A partir de ese primer dato, efectivos de la Policía Rural continuaron con las averiguaciones para establecer el origen de los animales y determinar quiénes habían realizado la venta.
La pista llevó hasta los productores José Alberto V. y María Angelina D., titulares de las marcas y señales correspondientes a los dos vacunos. Ambos reconocieron haber concretado las operaciones los días 3 y 5 de septiembre.
Al constatarse que los animales habían sido vendidos y trasladados sin la documentación exigida, se iniciaron actuaciones contravencionales contra los productores. Como consecuencia, se establecieron multas por un total de $600.000.

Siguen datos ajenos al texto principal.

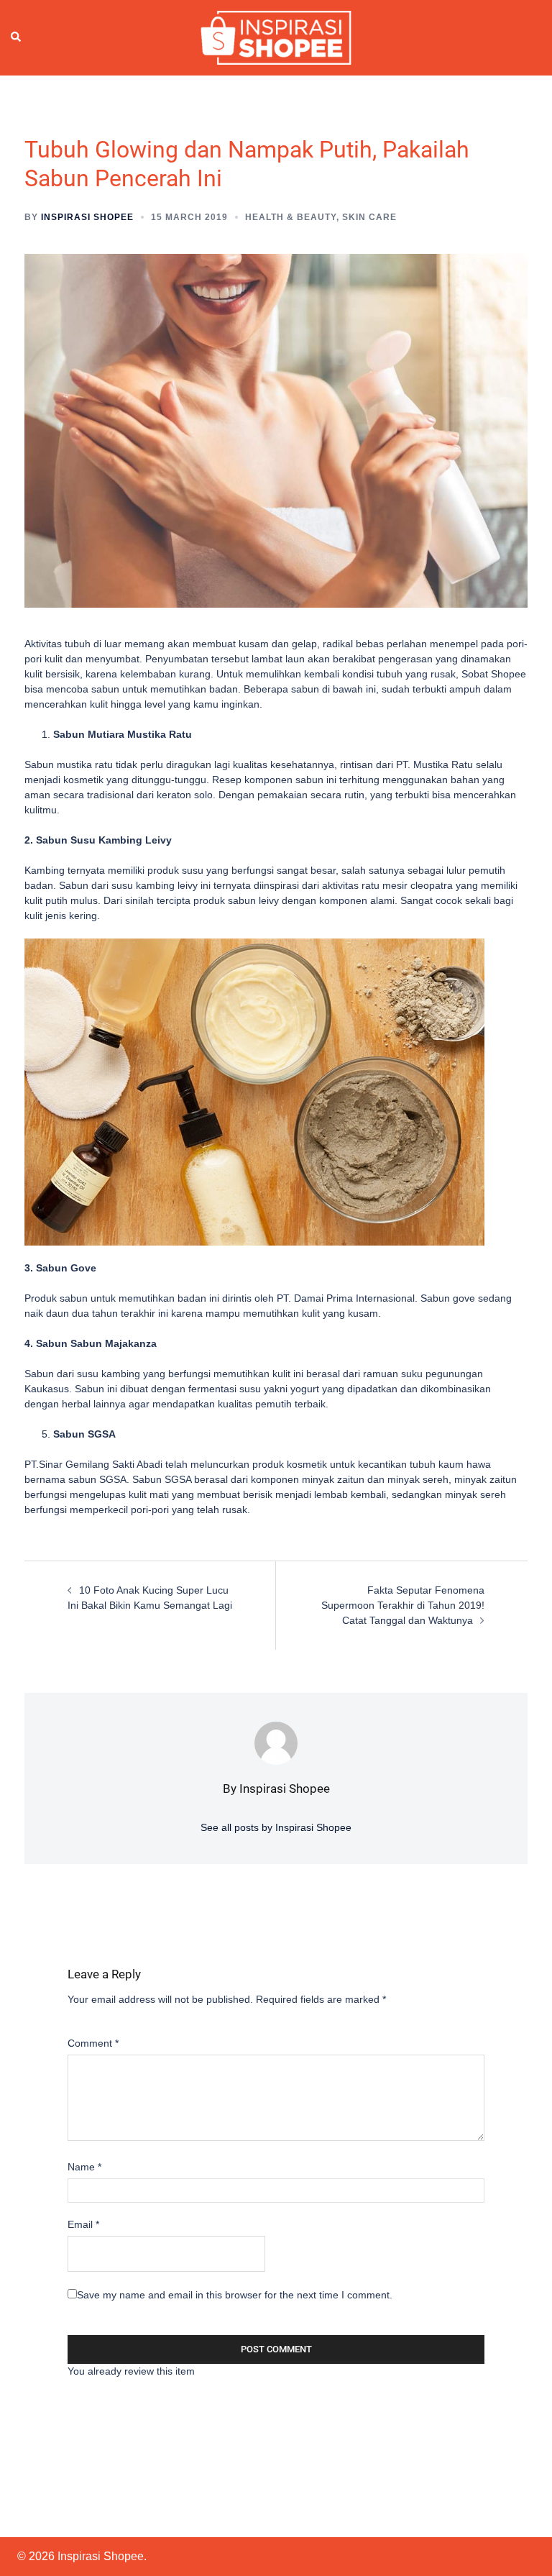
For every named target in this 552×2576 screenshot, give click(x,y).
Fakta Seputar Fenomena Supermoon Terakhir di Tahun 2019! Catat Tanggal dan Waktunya (402, 1605)
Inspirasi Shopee (87, 217)
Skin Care (369, 217)
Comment (93, 2043)
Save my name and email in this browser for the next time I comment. (234, 2295)
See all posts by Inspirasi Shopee (276, 1827)
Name (84, 2167)
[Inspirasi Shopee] (276, 36)
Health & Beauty (290, 217)
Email (83, 2224)
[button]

Una vez que ambos abonaron las sanciones correspondientes, recuperaron la libertad.
El procedimiento volvió a poner en evidencia las consecuencias que puede generar la comercialización de ganado sin la documentación obligatoria. Lo que puede comenzar como una operación informal termina, como en este caso, con una causa judicial para el comprador y sanciones económicas para quienes vendieron los animales.